**Document segment**
Dear Dr. Frankie,
Why do I keep getting in relationships with women who cheat on me?
Dear Cheater Magnet,
It could be a few reasons. Sometimes when we have a distorted belief about our self, it influences how we act towards others (ie. attract others) that then confirms the original distorted belief. For example, if I think I’m unlovable, then I may attract those that will act flaky, cancel dates, and not act caring towards me; further confirming my distorted view of self. It’s like hitting the replay button and the same behaviors keep happening and the same type of people keep being attracted to you and vice versa.
Another reason: Are you scared of commitment?
This might sound odd, but sometimes we keep meeting dishonest people (cheaters) because we’re scared that if we met someone who was trustworthy then we’d have to be in a “real” relationship. Being a commitment-phobe is actually quite common and there are many people who struggle with it.
The solution: Try dating other people that have different characteristics than you normally choose.

**Recorded information**
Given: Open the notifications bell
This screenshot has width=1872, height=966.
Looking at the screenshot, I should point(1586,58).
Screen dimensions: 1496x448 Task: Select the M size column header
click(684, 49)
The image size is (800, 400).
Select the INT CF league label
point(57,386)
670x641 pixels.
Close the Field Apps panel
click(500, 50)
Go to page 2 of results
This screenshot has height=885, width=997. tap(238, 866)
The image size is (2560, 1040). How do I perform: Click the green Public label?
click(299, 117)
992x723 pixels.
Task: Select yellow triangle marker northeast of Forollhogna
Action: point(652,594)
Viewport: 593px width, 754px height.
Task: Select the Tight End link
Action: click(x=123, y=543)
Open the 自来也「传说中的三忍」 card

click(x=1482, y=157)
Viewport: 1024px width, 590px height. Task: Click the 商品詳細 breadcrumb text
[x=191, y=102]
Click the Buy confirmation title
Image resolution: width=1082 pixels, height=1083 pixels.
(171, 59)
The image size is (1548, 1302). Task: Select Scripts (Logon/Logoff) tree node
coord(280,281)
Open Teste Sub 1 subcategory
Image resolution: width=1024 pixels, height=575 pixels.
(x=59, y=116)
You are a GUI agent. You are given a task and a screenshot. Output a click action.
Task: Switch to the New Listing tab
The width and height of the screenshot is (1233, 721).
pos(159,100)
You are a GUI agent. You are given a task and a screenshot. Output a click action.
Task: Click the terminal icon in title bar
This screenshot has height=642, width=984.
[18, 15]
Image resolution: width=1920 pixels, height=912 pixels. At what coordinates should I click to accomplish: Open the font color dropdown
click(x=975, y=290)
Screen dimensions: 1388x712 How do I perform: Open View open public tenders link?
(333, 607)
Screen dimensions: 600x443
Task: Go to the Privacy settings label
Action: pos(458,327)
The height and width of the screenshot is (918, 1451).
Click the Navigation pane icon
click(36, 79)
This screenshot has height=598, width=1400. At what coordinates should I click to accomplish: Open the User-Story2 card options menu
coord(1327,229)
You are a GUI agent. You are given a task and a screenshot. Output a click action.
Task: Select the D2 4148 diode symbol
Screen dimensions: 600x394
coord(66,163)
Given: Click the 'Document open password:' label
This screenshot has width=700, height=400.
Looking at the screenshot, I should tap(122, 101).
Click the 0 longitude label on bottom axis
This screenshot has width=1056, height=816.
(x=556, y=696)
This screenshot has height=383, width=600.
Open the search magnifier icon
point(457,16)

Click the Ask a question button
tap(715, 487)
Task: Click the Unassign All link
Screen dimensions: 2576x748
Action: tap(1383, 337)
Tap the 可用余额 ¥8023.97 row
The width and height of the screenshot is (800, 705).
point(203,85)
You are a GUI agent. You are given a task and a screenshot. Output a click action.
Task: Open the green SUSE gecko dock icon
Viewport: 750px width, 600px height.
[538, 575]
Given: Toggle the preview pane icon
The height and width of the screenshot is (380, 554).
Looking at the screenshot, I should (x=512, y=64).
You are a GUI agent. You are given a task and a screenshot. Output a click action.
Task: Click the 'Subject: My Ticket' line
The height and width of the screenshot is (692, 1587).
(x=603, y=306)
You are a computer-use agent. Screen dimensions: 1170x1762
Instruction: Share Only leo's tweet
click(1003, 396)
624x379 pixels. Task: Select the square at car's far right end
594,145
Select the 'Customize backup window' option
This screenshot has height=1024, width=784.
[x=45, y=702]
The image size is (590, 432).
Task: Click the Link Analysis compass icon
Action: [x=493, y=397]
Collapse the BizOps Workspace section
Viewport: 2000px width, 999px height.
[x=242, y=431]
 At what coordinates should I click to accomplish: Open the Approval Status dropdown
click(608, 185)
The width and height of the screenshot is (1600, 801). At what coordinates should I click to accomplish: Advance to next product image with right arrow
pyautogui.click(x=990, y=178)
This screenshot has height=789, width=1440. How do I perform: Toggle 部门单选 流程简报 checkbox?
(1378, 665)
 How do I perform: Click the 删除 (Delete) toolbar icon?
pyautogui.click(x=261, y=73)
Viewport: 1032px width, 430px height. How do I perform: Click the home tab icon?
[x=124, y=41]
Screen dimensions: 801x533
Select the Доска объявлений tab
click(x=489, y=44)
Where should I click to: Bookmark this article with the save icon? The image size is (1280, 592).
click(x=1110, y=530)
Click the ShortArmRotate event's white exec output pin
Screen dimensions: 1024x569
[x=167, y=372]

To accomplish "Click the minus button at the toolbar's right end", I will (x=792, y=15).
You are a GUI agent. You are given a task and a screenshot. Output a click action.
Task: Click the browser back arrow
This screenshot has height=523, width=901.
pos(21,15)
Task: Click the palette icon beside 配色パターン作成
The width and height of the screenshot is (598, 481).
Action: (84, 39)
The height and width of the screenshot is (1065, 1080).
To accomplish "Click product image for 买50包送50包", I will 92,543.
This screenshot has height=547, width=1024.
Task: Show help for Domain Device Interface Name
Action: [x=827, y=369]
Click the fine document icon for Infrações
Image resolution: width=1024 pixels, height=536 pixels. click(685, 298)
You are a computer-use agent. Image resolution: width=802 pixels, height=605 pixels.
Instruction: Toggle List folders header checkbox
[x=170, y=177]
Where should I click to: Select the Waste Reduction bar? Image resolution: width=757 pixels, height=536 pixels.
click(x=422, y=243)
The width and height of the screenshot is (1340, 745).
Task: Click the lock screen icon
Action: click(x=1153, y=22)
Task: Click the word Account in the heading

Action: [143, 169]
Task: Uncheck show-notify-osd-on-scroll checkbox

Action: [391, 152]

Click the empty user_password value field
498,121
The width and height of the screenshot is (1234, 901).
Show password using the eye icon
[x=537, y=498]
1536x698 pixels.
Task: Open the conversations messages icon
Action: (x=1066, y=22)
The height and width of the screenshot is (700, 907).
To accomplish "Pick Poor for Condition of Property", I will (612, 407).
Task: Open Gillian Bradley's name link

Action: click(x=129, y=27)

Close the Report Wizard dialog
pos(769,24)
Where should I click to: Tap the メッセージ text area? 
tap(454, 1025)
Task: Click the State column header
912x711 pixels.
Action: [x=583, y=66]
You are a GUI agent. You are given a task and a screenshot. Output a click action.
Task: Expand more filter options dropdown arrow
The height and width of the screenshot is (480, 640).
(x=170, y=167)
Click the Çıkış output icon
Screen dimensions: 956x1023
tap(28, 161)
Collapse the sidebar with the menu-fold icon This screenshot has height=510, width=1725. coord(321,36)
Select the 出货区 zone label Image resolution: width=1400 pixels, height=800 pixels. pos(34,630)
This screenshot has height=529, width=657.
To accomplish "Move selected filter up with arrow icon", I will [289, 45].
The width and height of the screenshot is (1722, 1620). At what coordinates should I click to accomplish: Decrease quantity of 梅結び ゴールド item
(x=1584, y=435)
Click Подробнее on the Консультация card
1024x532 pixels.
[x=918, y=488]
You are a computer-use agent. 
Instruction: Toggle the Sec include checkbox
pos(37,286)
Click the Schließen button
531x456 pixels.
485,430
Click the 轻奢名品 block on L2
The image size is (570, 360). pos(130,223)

**To do**
1. Answer these questions about the advice column.
(a) What example behaviors does the column name for people who might be attracted by someone who thinks they're unlovable?
(b) What fear does the column give as another reason someone might keep meeting cheaters?
(c) What solution does the column offer?
2. Carry on writing the advice column about repeatedly dating women who cheat, picking up right after its last sentence.
The records are unrelated to the advice column.

**Answers below**
1.
(a) Acting flaky, canceling dates, and not acting caring toward them.
(b) Fear of commitment: being scared that meeting someone trustworthy would mean having to be in a "real" relationship.
(c) Try dating people with different characteristics from the ones you normally choose.

2.
Again, that might sound odd, but you can’t change something without doing something new.
Try dating someone that you don’t initially have chemistry with. This can help “rewire” your brain in regards to intimate relationships and allow you to not dive in so quickly, potentially missing red flags that you might have missed due to be high on chemistry.
Review Red Flags from previous relationships
While there’s no excuse for cheating, undoubtedly there were warning signs or “red flags” that your girlfriend was cheating on you. When we hold a distorted view of our self, we can miss these flags. Looking back at your past relationships, what indicators did you overlook that would have told you she was cheating? Or what behaviors did she exhibit that alerted you something was wrong? Identifying these red flags is important for you future success. If we don’t trust and believe in ourselves, we might understand that these behaviors are normal or not worth mentioning. In the future, make a pact with yourself to always address any red flats, even if it means you might call it quits.
Did you have a formal conversation with your partner that your relationship was monogamous?
This is important: Unless you and your partner have a direct and honest conversation about being exclusive only with each other, then technically, it’s not cheating. At the present, many people enjoy a polyamorous life or have several non-monogamous relatoinships. It’s not uncommon and many people feel loved and satisfied with those arrangements.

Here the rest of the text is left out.